''My work consists of performance, set design, sculpture, and installation, yet at the core of my practice, I am a painter.

Coming from this background, I have formulated a visual language that transfers to all these mediums. I am coming from a lineage of artists like Matisse, Hartley, Niki de Saint Phalle Louise Bonnet and Tal R. I use bold forms that mold into familiar shapes in order to describe a figure. I see form as something mailable.

Shapes are abstracted to create a composition rather than depict a subject.

My use of color is instinctive, I strive for a harmony that makes sense emotionally rather than logically.

For me painting is a spiritual act. It is a way of traveling to a time when the sacred and the profane were united; resonating with a force of love that permeates through all existence.
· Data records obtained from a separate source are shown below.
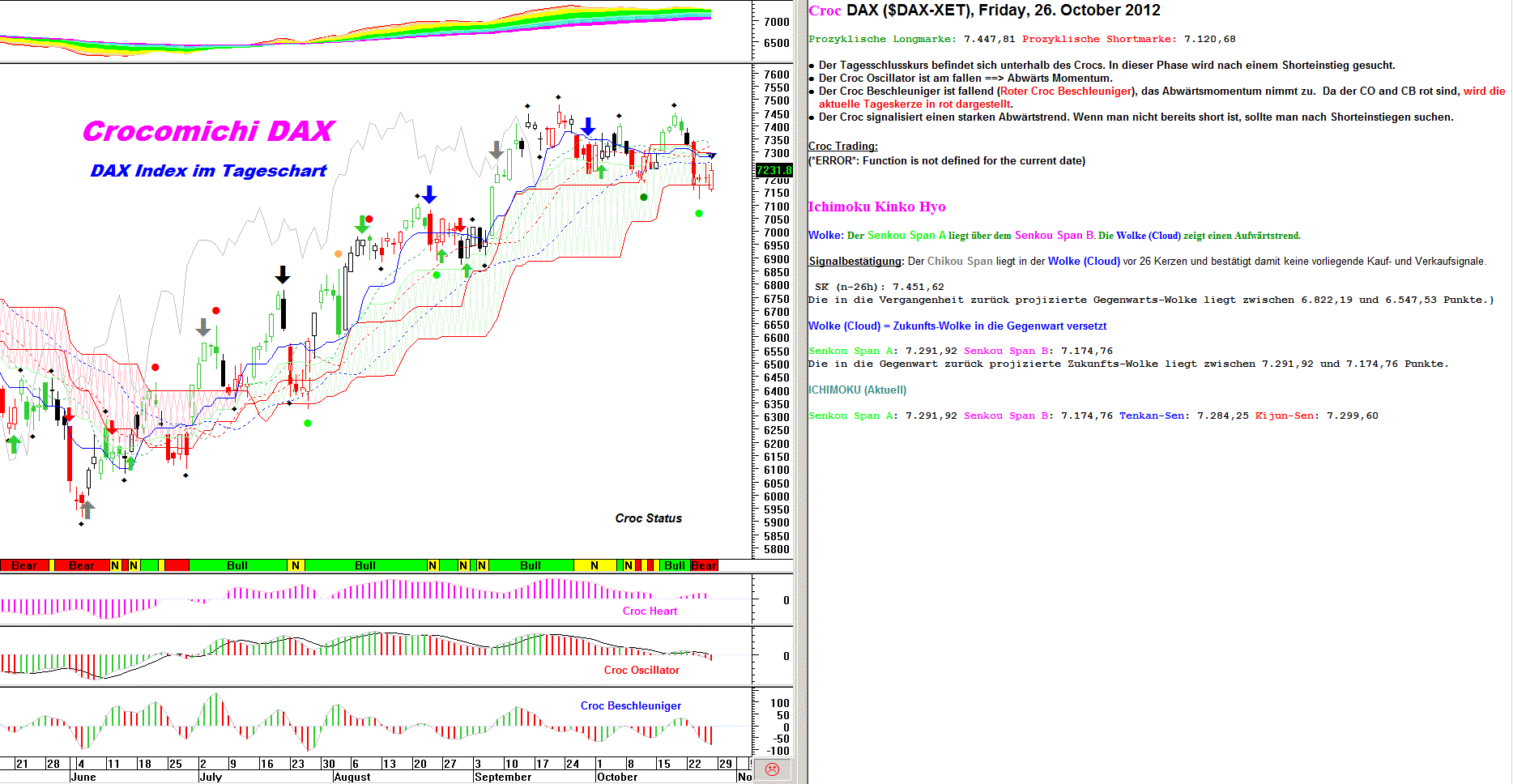Click the Croc Heart indicator label
1513x784 pixels.
[x=650, y=611]
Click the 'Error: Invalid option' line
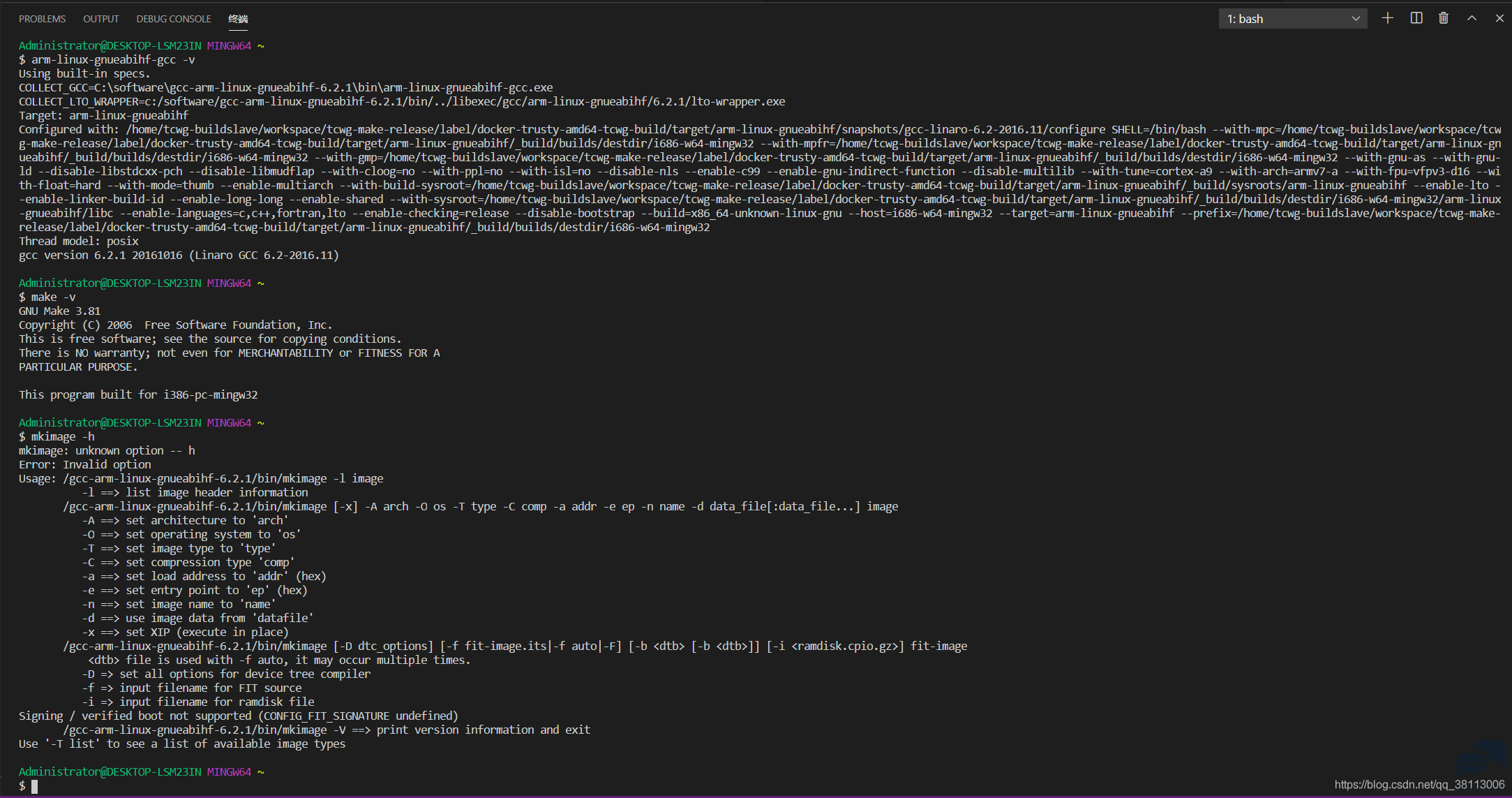 pos(84,465)
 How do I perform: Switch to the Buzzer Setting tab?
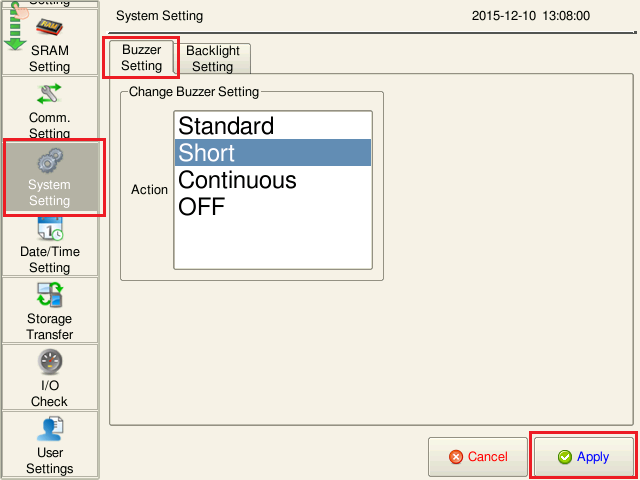142,58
Away of seeing ourselves as part of nature and of all life forms.

This knowledge is ingrained in traditions such as the Dream Time of the Australian Aborigines, The Beloved in Sufism and the Great Goddess of Neolithic communities in Old Europe.

These ideas can provide us with direction in a time of unlimited access to information yet with a deep lack of meaning.

While these approaches have not been absorbed by the academic community, they can give us important insight on how to structure systems of respect amongst ourselves and our environment.

Tracing the fundamental concepts of ‘western thought’ and progress to Ancient Greece and further back, I try to find where rationality took over intuition as a valid form of knowledge. I see our perception of gender as a direct expression of this paradigm shift.

I question these roles, seeing ourselves not as only political yet as spiritual and ecological beings belonging to a grander whole.

To talk about these ideas I use the language of myth. I see mythology as a string of poetic instances that capture ideas spanning from the beginning of humanity. Communicating to us both intellectually and esoterically and giving explanations our most basic human experiences.

These tales hold within them cultural, historic and existential values. Speaking to our inner selves, they have been used as building blocks to construct philosophies, identities, and mass ideals. In my work, I re-approach these stories, looking deeper into theirorigins and retelling them translating a message of love, unity, and equality.''

 

Thoughts on Practice
Written by the artist

Athens 2024.

 

Aristeidis Lappas (b. 1993 Athens) lives and works in Athens.

He completed a BA degree at the University of West England, Bristol, during which time he took part in an exchange program with the Accademia di Belle Arti, Bologna.